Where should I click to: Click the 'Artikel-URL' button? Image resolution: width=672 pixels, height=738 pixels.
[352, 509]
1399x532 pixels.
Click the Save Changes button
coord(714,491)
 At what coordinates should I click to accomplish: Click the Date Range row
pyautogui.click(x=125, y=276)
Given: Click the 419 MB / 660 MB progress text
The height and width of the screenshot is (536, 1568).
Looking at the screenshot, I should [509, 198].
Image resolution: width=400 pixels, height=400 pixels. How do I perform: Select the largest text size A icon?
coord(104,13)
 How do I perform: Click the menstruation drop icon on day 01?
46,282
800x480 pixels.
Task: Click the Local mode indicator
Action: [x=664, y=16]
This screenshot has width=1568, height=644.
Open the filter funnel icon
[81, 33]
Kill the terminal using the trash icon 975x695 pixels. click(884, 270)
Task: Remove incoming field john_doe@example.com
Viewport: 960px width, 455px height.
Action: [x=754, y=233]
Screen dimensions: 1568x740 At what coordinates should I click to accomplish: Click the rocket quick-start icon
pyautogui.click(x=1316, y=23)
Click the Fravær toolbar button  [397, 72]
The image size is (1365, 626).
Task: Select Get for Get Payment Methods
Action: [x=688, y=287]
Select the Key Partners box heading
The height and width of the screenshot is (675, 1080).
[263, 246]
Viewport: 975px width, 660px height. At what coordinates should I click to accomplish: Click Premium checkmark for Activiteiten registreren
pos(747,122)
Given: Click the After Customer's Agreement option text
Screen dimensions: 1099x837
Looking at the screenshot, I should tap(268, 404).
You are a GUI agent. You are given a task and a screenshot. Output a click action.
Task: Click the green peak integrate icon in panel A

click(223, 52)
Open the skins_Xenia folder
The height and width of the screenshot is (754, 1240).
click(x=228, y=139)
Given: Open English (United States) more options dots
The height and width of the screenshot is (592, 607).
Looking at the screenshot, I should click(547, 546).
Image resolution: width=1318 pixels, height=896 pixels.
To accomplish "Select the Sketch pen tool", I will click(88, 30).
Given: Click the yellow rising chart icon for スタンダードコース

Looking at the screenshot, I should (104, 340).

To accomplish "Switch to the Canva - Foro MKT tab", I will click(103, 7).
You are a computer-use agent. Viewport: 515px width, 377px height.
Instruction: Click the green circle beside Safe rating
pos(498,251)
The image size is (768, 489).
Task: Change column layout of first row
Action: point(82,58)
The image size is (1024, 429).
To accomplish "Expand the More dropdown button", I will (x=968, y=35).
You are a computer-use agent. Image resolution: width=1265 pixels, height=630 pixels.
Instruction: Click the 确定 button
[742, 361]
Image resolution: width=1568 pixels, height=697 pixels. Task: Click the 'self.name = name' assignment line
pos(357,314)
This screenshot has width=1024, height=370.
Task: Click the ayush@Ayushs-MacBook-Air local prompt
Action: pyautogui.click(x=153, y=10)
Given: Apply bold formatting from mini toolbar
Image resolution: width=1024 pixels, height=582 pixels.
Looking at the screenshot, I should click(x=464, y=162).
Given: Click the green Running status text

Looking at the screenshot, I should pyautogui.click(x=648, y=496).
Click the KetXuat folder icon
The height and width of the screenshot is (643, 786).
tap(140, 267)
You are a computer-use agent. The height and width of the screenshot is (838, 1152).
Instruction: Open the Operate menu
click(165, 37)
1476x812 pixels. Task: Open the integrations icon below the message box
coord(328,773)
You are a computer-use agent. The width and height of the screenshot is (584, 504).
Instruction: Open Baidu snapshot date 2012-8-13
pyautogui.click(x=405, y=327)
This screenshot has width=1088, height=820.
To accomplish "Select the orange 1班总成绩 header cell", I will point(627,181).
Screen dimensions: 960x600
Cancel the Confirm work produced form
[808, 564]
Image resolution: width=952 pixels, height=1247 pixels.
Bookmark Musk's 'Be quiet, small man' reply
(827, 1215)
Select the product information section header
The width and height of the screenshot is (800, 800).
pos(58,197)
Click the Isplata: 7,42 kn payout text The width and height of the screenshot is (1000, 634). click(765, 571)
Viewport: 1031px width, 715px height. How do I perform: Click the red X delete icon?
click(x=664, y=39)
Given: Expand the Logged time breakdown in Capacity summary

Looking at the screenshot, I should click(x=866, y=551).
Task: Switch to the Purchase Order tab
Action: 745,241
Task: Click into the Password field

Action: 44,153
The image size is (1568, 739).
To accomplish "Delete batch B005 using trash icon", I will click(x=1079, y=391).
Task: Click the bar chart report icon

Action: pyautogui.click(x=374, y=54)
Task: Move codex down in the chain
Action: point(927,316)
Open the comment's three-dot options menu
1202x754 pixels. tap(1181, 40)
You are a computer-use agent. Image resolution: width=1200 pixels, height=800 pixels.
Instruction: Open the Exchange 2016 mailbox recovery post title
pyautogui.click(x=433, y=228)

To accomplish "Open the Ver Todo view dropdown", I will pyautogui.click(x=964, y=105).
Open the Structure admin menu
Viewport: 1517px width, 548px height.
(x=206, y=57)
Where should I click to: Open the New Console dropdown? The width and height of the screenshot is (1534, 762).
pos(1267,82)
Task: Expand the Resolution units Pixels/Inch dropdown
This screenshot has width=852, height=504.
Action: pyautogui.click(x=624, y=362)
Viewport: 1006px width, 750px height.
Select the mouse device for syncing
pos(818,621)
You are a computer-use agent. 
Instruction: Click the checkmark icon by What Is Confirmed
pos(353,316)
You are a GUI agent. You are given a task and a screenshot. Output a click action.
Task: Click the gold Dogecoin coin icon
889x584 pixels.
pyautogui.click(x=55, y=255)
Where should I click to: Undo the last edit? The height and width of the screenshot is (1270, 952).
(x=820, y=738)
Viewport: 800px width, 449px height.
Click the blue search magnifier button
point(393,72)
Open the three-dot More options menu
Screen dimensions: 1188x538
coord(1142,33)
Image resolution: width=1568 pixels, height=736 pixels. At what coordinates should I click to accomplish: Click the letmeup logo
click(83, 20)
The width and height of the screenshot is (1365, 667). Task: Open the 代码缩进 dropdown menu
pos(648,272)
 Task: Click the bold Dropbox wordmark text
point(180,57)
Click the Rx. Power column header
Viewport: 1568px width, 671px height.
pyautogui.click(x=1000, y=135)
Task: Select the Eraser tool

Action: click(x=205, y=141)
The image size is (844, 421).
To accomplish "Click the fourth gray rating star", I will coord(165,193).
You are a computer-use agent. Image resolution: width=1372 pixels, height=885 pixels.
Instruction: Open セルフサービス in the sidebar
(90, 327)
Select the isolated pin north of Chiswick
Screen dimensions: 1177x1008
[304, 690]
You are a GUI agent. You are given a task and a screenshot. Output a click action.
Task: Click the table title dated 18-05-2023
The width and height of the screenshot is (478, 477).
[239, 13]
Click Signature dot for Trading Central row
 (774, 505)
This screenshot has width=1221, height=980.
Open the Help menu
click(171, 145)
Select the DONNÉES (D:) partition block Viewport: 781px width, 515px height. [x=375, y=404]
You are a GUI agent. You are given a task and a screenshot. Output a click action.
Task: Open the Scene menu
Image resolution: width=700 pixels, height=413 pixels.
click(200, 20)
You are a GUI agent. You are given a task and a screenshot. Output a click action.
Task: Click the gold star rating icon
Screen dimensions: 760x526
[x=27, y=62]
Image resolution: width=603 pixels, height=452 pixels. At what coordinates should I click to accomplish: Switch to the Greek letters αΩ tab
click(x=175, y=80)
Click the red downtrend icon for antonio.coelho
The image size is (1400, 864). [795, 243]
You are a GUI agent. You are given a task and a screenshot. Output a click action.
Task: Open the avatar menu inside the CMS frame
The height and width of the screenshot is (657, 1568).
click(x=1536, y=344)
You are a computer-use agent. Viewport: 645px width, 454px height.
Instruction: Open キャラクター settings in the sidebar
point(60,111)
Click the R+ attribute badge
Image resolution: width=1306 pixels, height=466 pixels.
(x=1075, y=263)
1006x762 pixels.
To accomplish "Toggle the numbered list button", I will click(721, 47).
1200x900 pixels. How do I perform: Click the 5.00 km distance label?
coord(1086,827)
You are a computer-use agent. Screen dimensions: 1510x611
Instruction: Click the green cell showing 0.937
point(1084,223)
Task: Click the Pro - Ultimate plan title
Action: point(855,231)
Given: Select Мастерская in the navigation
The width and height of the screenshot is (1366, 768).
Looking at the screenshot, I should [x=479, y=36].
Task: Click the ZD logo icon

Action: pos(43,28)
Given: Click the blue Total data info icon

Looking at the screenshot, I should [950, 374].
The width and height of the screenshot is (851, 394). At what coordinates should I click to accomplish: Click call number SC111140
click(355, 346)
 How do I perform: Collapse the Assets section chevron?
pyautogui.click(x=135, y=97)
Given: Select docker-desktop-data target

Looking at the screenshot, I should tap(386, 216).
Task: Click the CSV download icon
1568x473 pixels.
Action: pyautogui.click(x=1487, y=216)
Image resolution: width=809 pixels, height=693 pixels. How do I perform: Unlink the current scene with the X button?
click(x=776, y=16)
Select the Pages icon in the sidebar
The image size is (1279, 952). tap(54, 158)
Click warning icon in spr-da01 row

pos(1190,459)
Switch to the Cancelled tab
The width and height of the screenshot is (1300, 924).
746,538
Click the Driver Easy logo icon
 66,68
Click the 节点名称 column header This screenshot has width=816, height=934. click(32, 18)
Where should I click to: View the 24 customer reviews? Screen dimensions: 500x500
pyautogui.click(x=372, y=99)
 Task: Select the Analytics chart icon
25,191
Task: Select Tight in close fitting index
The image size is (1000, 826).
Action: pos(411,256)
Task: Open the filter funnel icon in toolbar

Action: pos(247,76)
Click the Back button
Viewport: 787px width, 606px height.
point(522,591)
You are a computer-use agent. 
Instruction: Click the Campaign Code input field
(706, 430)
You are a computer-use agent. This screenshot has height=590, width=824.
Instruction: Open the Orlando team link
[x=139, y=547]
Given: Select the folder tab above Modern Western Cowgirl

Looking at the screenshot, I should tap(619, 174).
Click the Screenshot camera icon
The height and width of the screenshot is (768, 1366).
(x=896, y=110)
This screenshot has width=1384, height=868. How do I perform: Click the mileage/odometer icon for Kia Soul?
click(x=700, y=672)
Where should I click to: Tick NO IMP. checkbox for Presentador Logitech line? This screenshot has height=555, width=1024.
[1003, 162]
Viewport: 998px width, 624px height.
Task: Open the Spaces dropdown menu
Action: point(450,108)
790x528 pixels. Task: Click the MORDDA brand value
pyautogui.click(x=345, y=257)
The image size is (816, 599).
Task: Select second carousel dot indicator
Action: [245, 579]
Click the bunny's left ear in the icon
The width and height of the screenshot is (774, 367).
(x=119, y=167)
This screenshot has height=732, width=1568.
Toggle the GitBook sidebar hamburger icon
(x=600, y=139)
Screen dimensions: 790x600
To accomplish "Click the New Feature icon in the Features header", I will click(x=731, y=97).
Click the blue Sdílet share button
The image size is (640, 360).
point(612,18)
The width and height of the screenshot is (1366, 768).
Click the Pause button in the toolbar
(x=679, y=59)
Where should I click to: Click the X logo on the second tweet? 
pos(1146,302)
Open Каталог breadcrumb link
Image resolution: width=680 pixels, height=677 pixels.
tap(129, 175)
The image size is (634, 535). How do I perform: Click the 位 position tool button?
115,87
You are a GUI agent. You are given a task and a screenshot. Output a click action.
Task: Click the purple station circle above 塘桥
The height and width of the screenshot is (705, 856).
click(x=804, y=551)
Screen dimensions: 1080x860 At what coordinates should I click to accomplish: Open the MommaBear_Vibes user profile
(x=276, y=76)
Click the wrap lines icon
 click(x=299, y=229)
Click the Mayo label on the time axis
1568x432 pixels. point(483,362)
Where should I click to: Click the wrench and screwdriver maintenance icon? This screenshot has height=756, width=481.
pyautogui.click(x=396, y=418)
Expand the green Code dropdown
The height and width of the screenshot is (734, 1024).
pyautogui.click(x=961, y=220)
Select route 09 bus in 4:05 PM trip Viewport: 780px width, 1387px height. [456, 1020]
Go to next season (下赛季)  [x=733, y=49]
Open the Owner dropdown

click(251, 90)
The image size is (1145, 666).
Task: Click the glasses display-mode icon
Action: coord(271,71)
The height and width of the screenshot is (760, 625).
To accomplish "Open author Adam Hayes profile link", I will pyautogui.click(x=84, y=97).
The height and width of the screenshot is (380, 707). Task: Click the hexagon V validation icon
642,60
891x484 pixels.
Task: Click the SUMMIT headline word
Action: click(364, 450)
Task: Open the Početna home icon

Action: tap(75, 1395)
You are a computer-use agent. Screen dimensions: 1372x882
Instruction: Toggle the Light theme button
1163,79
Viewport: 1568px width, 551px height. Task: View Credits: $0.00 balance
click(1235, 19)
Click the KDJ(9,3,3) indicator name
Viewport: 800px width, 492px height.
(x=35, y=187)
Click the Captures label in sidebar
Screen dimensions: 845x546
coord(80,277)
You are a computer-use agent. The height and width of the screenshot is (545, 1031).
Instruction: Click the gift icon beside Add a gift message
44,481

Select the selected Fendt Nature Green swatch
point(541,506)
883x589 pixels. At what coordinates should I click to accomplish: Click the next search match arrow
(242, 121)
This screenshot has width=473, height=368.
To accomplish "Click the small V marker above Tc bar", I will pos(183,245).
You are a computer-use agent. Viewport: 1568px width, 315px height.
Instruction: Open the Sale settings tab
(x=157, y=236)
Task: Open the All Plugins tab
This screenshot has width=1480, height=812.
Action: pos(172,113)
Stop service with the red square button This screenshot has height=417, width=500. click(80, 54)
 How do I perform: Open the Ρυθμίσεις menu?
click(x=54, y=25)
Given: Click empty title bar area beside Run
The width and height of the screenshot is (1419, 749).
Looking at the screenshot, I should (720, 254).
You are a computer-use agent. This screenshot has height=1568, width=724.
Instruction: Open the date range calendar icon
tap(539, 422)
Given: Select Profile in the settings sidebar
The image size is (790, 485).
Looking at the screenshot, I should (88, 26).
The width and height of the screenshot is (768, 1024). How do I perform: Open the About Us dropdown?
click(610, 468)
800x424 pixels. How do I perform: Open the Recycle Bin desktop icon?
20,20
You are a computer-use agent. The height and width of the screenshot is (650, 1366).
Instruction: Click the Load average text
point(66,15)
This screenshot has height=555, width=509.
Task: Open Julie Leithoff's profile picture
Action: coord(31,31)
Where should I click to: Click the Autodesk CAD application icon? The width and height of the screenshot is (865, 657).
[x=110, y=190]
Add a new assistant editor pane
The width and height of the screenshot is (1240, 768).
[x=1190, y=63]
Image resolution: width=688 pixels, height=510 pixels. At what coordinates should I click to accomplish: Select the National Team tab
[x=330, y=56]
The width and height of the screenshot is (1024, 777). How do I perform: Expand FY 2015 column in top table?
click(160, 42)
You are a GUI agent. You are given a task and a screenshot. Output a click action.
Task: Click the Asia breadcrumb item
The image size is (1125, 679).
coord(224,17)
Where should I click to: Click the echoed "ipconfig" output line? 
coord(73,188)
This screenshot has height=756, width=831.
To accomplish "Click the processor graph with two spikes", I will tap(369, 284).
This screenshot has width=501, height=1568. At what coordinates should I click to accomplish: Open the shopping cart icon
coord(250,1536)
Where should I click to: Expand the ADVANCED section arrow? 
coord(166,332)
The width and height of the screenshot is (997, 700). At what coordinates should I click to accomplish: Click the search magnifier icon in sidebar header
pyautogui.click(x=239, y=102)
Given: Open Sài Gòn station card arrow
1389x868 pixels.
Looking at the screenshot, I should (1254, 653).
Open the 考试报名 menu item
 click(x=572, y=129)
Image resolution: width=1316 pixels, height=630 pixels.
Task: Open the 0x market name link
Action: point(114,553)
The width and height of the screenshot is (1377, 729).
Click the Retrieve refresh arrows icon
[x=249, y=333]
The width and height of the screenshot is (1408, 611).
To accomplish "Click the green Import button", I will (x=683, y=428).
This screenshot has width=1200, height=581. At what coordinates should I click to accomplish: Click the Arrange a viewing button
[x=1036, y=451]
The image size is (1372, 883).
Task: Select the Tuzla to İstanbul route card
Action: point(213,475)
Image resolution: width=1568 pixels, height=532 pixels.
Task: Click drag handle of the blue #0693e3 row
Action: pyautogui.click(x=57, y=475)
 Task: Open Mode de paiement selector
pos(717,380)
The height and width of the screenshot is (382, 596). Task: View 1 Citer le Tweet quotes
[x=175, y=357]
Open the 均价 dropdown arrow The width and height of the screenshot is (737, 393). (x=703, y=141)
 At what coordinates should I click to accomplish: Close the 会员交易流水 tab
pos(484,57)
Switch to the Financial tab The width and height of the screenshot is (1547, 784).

━━━━━━━━━━━━━━━━━━━━

- [Task details]: Search the data above for the word "station" and show every line that has it.

- [Written response]:
Task: Click the purple station circle above 塘桥
Given: Open Sài Gòn station card arrow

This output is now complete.